An integrated approach for mixture analysis using MS and NMR techniques.

We suggest an improved software pipeline for mixture analysis. The improvements include combining tandem MS and 2D NMR data for a reliable identification of the constituents in an algorithm based on network analysis aiming for a robust and reliable identification routine. An important part of this pipeline is the use of open-data repositories, although it is not totally reliant on them. The NMR identification step emphasizes robustness and is less sensitive towards changes in data acquisition and processing than existing methods. The process starts with LC-ESI-MSMS based molecular network dereplication using data from the GNPS collaborative collection. We identify closely related structures by propagating structure elucidation through edges in the network.

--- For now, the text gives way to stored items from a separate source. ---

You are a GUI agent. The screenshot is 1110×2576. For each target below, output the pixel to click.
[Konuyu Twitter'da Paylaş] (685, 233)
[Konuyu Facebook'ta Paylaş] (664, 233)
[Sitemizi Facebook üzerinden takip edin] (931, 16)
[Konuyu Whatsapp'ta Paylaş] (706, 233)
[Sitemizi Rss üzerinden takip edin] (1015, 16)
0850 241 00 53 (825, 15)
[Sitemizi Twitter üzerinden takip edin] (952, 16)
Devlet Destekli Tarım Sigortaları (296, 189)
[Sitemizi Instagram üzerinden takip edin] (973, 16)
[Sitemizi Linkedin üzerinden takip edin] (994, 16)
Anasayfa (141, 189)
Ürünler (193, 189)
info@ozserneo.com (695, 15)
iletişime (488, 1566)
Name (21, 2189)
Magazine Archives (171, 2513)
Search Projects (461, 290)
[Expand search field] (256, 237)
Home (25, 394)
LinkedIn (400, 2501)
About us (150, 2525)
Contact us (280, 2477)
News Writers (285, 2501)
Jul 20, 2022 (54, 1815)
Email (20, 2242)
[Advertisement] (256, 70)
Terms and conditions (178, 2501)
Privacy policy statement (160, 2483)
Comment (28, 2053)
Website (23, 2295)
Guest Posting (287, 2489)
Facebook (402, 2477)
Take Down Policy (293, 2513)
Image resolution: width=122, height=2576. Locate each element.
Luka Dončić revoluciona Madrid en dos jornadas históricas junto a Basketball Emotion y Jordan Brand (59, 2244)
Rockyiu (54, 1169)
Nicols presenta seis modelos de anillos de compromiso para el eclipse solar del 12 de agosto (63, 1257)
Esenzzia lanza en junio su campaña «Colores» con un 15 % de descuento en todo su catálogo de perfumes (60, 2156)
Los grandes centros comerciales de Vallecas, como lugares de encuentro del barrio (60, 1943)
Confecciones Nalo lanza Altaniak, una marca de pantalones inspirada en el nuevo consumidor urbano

Those identified compounds are added on top of a candidate list for the following NMR filtering method that predicts HSQC and HMBC NMR data. The similarity of the predicted spectra of the set of closely related structures to the measured spectra of the mixture sample is taken as one indication of the most likely candidates for its compounds. The other indication is the match of the spectra to clusters built by a network analysis from the spectra of the mixture. The sensitivity gap between NMR and MS is anticipated and it will be reflected naturally by the eventual identification of fewer compounds, but with a higher confidence level, after the NMR analysis step. The contributions of the paper are an algorithm combining MS and NMR spectroscopy and a robust nJCH network analysis to explore the complementary aspects of both techniques. This delivers good results, even if a perfect computational separation of the compounds in the mixture is not possible. All of the scripts are freely available to aid studies such as with plants, marine organisms, and microorganism natural product chemistry and metabolomics, as those are the driving forces for this project.